El pasado 13 de septiembre Azerbaiyán atacó el territorio de la República de Armenia. Bombardeó objetivos civiles y militares en las regiones de Syunik, Vayots Dzor y Gegharkunik. El 14 de septiembre hubo un alto el fuego, pero la situación sigue siendo tensa. Los dos días de enfrentamientos dejaron un saldo de 135 bajas armenias y 77 azerbaiyanas.
Entre los días 17 y 19 la presidenta del Congreso de los Estados Unidos, Nancy Pelosi, visitó Armenia y denunció los «ataques ilegales» de Azerbaiyán. El mismo día 17, la Unión Europea expresó por boca de su portavoz su honda preocupación (deeply concerned) por la «violencia reciente a lo largo de la frontera entre Armenia y Azerbaiyán». ¡Ay! Esa equidistancia de la «violencia» como si no hubiese un país agresor y otro agredido socava el propio crédito moral de la Unión Europea.
¿Qué tiene que ocurrir para que Azerbaiyán reciba la condena que merece esta agresión?

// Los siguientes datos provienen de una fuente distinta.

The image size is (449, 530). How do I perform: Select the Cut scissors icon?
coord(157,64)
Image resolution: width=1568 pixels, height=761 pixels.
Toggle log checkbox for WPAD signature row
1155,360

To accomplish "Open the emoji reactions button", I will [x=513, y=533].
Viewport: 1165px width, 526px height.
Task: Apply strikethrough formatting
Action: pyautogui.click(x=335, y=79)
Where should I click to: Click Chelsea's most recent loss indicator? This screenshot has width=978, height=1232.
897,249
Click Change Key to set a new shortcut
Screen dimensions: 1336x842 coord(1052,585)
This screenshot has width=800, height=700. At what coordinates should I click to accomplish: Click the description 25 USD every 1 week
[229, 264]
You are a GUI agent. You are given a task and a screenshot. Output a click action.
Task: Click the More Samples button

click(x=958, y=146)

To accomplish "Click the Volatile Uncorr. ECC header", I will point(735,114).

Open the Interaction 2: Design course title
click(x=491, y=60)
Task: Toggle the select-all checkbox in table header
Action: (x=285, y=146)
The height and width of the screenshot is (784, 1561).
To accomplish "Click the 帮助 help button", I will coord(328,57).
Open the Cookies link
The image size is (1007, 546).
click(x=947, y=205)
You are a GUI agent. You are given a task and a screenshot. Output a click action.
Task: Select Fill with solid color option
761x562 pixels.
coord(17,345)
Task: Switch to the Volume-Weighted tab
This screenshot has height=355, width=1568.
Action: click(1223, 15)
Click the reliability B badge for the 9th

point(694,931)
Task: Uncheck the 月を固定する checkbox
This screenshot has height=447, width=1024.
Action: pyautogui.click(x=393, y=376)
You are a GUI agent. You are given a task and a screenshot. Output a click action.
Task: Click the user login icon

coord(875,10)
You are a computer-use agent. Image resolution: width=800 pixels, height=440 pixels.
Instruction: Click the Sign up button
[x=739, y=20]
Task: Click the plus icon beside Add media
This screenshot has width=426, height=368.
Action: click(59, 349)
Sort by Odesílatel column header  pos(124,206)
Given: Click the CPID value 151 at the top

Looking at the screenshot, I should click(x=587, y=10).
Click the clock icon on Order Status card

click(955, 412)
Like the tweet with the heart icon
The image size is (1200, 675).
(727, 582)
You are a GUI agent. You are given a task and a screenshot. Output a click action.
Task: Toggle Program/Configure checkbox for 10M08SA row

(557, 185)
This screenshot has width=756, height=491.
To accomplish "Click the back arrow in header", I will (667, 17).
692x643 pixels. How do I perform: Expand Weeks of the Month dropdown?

Desde 2020, los armenios de la República de Armenia y los de Nagorno-Karabaj vienen sufriendo los ataques de Azerbaiyán. En el territorio bajo control azerbaiyano, el patrimonio histórico y cultura corre peligro. Desde el bombardeo de la catedral de Ghazanchetsots, en Shushi, hasta la voladura de la iglesia de San Sargis, en Mokhrenes, una localidad de la región de Hadrut, los restos de la presencia armenia en el territorio corren riesgo de desaparecer. En este mes de septiembre, se cumplen 100 años del incendio de Esmirna, donde las tropas turcas prendieron fuego a los barrios griego y armenio. Es inevitable recordar el Genocidio Armenio ante tales prácticas.